Dear Herr Haydn
Lately, I’ve been reading and thinking about Joseph Haydn (1732–1809) and his early apprenticeship with Nicola Porpora (1686–1768), a renowned teacher from Naples. Porpora had trained at the Conservatorio dei Poveri di Gesù Cristo, one of the major Neapolitan conservatories where partimenti formed the core of a very practical, hands-on musical education.
Years later, when Porpora was living in Vienna, he hired a young, struggling freelance musician named Joseph Haydn as his accompanist and valet. Despite the humbling nature of the job, Haydn later credited Porpora with teaching him “the true fundamentals of composition.” High praise from one of classical music’s great architects.
As I read about Haydn, I began imagining a conversation with him — about Porpora, about partimenti, and about where music has gone since his time. The letters that follow are fictional, of course, but the questions are real: what can we still learn from this older way of thinking? And how might someone like Haydn respond to the musical world we live in today?
Letter One: Ian to Haydn
Winnipeg, a Thursday evening, after teaching and before dishes
Dear Herr Haydn,
I hope you’ll forgive the liberty — I’m writing to you across more than two centuries. I’ve been studying a method of teaching that I believe you knew well: partimenti. These bass lines were used to teach harmony, counterpoint, and improvisation — often without lengthy explanations. Just the keyboard, your ears, and the shapes under your fingers.
You once said you learned the fundamentals of composition from Porpora. I wonder if that was what he gave you — those basses, and the expectation that you would make them speak.
Your music has been with me for years. It carries clarity, wit, and purpose. I hear in it a kind of freedom that I suspect grew from deep discipline — music learned through sound as much as through rules.
I would love to know how Porpora taught you.
With respect,
Ian
Letter Two: Haydn Replies
Vienna — or wherever the ear still leads
Dear Herr Campbell,
What a pleasure to receive your letter. I am glad to hear that partimenti still live in some form, and that teachers like you are placing them again in students’ hands.

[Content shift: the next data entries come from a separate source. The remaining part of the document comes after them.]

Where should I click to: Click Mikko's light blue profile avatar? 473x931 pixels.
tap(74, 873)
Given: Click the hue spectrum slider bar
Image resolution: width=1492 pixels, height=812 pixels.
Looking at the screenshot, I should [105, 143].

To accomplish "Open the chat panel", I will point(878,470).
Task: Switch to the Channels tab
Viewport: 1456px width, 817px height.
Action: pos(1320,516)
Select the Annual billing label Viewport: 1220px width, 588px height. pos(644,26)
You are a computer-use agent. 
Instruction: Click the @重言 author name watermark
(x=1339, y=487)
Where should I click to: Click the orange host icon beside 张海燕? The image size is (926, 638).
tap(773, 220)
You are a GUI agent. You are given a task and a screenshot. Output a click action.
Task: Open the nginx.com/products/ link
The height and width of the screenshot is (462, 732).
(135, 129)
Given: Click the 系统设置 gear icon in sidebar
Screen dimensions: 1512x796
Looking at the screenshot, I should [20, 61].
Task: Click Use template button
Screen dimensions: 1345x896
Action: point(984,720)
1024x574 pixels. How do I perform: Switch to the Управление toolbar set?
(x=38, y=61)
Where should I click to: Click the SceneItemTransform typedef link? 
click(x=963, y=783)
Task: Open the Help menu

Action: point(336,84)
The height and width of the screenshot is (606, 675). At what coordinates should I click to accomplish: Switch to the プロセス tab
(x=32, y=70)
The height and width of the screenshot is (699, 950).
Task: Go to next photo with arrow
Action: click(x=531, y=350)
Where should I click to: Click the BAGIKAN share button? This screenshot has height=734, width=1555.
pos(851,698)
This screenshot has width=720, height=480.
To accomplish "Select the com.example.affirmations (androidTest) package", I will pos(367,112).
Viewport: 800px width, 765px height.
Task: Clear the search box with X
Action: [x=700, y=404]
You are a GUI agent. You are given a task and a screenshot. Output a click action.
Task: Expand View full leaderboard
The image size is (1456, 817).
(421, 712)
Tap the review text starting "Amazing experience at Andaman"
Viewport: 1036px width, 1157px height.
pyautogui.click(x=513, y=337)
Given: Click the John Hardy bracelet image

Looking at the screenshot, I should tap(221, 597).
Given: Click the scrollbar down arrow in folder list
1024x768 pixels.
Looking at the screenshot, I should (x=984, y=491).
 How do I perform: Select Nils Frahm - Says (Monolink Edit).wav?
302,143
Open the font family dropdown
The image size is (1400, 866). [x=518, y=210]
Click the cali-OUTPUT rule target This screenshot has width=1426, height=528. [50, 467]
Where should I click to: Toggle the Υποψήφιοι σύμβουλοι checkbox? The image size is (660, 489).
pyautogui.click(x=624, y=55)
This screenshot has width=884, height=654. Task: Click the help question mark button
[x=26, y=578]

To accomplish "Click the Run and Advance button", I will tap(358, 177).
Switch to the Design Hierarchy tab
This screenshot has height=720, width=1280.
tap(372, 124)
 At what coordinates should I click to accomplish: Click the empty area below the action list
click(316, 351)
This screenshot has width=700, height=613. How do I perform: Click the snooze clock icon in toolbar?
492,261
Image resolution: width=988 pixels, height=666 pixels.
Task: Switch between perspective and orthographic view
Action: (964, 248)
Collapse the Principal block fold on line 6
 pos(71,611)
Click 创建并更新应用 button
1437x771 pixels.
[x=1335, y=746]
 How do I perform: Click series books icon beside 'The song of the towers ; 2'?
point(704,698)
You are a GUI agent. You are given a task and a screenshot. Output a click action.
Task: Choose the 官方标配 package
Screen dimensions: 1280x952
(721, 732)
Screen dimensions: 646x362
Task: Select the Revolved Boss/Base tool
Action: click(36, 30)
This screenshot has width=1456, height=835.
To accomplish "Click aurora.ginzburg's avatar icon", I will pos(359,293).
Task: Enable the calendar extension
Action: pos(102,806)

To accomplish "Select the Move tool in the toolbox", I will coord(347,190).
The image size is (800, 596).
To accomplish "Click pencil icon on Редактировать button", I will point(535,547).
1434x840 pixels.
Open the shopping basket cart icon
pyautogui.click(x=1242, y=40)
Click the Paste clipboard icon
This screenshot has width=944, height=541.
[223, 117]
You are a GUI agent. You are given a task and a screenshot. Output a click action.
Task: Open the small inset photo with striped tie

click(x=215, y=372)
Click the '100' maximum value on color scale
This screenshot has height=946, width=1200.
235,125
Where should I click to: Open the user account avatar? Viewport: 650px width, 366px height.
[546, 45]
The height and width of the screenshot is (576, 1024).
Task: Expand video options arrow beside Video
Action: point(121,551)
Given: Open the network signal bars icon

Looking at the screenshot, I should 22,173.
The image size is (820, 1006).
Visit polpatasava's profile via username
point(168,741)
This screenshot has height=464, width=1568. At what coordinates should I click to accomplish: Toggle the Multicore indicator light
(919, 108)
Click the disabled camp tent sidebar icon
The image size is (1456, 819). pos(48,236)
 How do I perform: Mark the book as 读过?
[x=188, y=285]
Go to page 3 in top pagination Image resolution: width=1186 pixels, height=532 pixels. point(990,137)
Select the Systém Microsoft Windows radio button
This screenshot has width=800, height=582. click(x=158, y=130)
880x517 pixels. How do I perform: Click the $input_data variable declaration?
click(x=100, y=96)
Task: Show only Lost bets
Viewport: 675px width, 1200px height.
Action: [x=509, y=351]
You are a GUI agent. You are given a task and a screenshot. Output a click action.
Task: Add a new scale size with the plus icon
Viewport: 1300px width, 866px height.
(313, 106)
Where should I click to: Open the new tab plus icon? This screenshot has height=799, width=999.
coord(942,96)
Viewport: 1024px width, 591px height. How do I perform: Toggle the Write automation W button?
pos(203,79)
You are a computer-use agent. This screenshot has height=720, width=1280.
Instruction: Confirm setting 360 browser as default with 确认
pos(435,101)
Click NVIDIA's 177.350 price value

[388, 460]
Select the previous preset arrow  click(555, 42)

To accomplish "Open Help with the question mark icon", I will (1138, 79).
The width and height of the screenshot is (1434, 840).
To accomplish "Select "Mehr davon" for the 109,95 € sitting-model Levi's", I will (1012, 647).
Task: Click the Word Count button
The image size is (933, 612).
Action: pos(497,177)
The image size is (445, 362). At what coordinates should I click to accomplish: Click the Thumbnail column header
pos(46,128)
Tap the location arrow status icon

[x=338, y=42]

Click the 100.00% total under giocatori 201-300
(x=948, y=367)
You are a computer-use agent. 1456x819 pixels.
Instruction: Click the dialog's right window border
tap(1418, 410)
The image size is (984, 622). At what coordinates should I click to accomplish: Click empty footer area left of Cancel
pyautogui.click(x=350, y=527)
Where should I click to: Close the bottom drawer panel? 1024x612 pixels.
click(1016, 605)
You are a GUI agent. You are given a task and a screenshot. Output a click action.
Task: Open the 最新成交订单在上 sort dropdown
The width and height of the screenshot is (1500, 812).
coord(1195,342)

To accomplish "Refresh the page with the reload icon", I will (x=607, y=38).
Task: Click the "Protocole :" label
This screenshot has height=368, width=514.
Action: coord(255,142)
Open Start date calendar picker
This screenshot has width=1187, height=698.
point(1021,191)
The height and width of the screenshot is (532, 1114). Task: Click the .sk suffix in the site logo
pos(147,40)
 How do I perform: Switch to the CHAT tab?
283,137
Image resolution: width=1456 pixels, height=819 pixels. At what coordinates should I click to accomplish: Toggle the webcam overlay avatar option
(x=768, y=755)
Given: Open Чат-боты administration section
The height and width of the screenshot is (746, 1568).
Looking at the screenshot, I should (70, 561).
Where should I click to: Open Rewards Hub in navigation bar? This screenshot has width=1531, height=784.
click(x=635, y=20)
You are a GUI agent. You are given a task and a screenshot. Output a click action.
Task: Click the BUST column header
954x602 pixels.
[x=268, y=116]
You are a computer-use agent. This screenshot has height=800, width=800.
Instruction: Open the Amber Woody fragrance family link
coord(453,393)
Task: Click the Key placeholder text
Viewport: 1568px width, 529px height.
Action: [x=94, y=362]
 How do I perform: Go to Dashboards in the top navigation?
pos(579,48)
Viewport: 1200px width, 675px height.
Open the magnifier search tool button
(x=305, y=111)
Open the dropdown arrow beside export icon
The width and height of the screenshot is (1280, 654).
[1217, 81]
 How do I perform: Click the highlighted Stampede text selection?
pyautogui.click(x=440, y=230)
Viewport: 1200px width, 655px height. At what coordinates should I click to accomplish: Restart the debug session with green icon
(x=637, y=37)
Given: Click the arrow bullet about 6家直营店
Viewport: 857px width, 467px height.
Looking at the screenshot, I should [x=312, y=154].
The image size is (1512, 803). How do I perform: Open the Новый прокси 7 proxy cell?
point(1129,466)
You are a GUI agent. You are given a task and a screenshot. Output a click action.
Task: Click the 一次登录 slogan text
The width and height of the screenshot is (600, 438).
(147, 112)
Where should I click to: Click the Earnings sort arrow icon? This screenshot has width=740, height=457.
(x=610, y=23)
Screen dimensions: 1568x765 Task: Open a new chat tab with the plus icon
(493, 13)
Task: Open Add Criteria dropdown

Yes, Porpora gave me basses — sometimes figured, often not — and told me simply to play. To try, fail, and try again. He did not explain much. He showed, and expected me to learn by doing. He was strict, but he taught me to think musically rather than theoretically. That may have been the greatest gift I received.
May I ask in return: what has become of music in your time? Do people still gather to play? Do children still sing? Has the keyboard changed?
And Winnipeg sounds very cold. I hope your stove is well-fed and your fingers still warm enough to play.
Yours,
Joseph Haydn
Letter Three: Ian Responds
Winnipeg, late afternoon, the piano slightly out of tune after a long winter
Dear Herr Haydn,
Thank you for your reply. Hearing about your time with Porpora resonates deeply with my own teaching. Learning through sound and gesture still feels like the most direct path to musical understanding.
Music is everywhere now. We carry recordings in our pockets — entire orchestras in tiny devices. It’s miraculous, but it has changed how often people make music together. Listening is abundant; participation is sometimes rarer.
Children still sing, though music education competes with many other demands. The piano remains, though electronic keyboards are increasingly common. We even compose using computers — entire symphonies can be written and heard without live performers.
Yet the ear still matters. A well-shaped phrase still moves people. A cadence still satisfies. And when people gather to make music together, it still feels sacred.
Yours,
Ian
Letter Four: Haydn Reflects
Where the air is quiet and no one tunes the violins
Dear Herr Campbell,
How extraordinary to imagine music carried in pockets! And machines that sing.
I cannot say I like the thought that fewer people make music themselves. Perhaps abundance makes us forget the effort creation requires.
Tell me: do your students still learn to listen deeply? Do they feel the weight of suspension and the relief of resolution? Or is everything too fast now?
If they still search for melodies that feel inevitable, perhaps the spirit of the thing survives.
Keep going.
Yours,
Joseph Haydn
Letter Five: Ian Concludes
Winnipeg, the snow melting fast, the piano freshly tuned
Dear Herr Haydn,
Yes — the world is faster. There’s more music than ever, but not always more listening. That’s part of what I try to teach: how to slow down and hear.
With partimenti, I ask students not to label first, but to respond. What does the bass want? Where is it leading? We focus on gesture, tension, and release. It can be messy, but when a cadence feels earned, they know it. That’s how I know they’re learning.
Your letters have clarified something for me: tradition isn’t preservation alone. It’s continuity — a way of thinking passed through sound from musician to musician.
Thank you for reminding me.
With gratitude,
Ian
A Closing Thought
This correspondence is imagined, of course. But the questions are real. What does it mean to teach music when sound is everywhere? How do we train judgment, listening, and creativity — not just knowledge?
In writing to Haydn, I found myself writing to the lineage I work within, and to the future I hope to help shape. Perhaps you’ll find something of your own in these letters — and maybe even write a few of your own across time.